▶ 所给数据

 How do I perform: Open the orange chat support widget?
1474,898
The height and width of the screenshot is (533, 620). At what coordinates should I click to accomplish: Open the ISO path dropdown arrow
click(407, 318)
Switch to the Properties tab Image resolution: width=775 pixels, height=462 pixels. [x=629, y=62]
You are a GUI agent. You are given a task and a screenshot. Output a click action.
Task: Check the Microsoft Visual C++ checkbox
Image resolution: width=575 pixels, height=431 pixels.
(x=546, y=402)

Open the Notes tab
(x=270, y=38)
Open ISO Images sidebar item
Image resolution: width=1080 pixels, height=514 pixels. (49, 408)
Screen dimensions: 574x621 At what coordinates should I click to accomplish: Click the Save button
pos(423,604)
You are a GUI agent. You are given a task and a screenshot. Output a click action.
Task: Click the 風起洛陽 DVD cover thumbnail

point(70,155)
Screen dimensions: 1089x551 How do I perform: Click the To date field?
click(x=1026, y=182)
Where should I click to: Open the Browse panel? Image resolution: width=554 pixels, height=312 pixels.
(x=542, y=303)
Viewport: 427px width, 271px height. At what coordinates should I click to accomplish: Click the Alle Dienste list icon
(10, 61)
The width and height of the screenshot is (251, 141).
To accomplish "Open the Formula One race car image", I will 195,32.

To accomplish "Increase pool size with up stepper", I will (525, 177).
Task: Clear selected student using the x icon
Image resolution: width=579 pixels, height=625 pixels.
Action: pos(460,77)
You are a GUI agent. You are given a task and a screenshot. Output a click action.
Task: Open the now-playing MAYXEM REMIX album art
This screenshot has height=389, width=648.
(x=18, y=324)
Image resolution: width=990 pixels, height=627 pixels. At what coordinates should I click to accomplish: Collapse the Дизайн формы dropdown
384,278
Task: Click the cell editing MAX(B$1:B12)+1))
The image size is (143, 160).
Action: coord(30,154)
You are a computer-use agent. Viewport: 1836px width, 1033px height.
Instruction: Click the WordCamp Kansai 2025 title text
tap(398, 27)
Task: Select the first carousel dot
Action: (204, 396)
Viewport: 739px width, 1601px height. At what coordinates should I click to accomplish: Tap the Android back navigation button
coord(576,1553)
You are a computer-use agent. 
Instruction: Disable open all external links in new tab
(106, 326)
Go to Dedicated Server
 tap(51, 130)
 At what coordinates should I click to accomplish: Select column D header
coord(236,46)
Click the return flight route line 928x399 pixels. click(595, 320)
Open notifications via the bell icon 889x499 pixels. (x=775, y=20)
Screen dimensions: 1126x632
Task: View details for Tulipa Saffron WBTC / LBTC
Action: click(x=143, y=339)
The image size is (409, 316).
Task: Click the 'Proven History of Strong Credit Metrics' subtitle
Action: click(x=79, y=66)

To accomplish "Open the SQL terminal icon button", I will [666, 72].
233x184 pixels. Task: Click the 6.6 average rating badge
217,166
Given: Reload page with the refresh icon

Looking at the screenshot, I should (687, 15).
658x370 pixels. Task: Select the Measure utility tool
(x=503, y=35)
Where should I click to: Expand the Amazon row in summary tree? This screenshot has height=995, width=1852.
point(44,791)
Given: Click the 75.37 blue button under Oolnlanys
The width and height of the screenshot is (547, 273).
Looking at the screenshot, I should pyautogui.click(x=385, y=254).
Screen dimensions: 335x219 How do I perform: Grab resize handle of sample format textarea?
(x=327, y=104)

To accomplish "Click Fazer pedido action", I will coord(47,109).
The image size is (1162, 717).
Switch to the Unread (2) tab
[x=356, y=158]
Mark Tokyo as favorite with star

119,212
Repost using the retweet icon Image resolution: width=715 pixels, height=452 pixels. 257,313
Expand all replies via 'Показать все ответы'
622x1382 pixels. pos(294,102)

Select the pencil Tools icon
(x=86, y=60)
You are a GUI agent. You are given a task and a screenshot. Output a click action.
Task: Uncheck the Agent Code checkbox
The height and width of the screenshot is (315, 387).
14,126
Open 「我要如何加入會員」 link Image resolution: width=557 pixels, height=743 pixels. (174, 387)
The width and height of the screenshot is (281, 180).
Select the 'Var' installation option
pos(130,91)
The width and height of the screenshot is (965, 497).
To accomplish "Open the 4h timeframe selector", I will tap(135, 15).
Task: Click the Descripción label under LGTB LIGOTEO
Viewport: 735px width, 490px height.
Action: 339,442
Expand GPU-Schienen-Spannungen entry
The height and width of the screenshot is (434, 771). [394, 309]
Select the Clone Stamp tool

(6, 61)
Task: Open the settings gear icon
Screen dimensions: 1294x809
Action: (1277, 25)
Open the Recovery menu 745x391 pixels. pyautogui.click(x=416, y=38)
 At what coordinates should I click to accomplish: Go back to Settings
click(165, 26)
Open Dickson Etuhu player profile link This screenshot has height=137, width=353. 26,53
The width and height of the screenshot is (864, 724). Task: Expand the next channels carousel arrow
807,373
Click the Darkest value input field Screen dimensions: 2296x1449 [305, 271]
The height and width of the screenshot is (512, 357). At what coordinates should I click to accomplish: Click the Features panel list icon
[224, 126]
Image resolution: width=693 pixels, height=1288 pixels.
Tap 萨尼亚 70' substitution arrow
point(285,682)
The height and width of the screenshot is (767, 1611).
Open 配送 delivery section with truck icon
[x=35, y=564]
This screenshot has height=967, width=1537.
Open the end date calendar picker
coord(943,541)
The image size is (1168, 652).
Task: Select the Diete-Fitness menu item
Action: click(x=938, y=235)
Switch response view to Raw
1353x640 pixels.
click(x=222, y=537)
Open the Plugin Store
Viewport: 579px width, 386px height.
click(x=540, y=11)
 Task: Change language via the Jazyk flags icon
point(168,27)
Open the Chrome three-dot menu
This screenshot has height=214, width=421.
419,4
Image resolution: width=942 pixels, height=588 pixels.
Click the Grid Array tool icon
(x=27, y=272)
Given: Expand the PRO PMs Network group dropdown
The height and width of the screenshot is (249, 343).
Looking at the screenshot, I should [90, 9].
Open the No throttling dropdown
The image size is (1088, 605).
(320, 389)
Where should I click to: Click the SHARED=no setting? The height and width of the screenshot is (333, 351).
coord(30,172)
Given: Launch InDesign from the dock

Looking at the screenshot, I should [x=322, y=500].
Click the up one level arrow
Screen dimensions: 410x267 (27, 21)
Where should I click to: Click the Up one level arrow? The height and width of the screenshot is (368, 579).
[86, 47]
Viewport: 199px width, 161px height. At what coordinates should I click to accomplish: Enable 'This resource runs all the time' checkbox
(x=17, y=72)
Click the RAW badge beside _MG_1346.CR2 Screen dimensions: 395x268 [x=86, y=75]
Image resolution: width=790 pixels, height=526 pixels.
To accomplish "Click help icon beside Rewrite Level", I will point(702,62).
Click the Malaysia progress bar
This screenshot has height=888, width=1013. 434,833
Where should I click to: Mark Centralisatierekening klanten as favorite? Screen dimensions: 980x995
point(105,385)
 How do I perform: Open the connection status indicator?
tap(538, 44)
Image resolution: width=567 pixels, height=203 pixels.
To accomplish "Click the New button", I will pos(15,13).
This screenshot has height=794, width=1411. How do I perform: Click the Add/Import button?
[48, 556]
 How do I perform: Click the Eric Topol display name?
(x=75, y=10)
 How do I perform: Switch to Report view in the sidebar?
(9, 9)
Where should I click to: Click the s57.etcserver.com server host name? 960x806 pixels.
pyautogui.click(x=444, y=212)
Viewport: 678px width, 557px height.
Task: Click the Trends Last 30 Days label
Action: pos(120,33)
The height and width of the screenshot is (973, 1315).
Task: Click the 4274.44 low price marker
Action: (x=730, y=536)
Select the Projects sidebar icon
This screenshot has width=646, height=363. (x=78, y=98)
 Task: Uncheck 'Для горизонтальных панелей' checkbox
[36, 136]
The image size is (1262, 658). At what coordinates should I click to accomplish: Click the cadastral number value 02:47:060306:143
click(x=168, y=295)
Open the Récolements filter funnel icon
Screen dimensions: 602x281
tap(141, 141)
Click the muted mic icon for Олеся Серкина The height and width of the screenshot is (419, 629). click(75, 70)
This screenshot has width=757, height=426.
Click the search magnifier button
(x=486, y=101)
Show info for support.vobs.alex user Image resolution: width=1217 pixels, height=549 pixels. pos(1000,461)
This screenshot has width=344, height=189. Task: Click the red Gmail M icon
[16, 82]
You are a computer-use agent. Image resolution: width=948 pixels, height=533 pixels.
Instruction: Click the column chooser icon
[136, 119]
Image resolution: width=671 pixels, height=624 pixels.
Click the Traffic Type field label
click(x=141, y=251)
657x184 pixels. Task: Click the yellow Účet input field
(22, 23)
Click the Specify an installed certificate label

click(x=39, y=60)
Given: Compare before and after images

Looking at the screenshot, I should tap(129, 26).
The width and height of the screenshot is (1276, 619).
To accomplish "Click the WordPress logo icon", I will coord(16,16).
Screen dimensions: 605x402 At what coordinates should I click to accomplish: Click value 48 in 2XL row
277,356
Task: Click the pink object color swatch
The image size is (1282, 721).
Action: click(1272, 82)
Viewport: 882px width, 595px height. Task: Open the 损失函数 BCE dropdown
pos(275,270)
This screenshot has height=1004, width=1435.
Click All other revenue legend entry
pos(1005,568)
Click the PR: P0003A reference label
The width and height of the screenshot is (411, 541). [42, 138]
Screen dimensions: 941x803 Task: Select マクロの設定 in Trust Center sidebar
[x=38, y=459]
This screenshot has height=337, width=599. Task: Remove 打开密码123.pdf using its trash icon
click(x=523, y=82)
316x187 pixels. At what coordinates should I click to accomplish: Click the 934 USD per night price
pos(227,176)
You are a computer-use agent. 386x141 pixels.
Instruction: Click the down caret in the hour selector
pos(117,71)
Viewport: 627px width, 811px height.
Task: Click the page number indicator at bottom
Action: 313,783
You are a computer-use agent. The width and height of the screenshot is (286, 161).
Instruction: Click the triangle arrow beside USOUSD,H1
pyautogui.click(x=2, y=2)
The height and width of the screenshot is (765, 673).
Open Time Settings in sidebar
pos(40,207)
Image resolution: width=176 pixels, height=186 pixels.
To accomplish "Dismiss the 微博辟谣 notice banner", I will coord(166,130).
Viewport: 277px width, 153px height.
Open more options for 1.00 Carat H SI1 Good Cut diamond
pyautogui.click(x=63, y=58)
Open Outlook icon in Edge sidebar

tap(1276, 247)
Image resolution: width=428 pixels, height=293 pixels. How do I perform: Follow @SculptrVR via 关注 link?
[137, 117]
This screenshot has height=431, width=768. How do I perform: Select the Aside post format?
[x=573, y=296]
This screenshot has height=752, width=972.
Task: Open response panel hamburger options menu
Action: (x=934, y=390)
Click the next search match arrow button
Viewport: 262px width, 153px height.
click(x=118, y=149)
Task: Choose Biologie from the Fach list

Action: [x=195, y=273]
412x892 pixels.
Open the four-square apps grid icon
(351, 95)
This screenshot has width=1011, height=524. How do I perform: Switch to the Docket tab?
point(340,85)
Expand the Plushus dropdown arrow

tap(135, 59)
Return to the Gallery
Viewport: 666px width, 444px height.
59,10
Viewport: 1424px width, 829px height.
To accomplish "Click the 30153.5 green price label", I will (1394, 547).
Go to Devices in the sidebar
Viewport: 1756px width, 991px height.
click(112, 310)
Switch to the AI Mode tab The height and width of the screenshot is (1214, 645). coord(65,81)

▶ 任务说明
请从记录中包含“The width and height of the screenshot is (864, 724).”的那一行开始，到包含“[x=35, y=564]”的那一行为止，把这些行原样重复一遍，首尾两行都要包括。

▶ 书面回答
The width and height of the screenshot is (864, 724). Task: Expand the next channels carousel arrow
807,373
Click the Darkest value input field Screen dimensions: 2296x1449 [305, 271]
The height and width of the screenshot is (512, 357). At what coordinates should I click to accomplish: Click the Features panel list icon
[224, 126]
Image resolution: width=693 pixels, height=1288 pixels.
Tap 萨尼亚 70' substitution arrow
point(285,682)
The height and width of the screenshot is (767, 1611).
Open 配送 delivery section with truck icon
[x=35, y=564]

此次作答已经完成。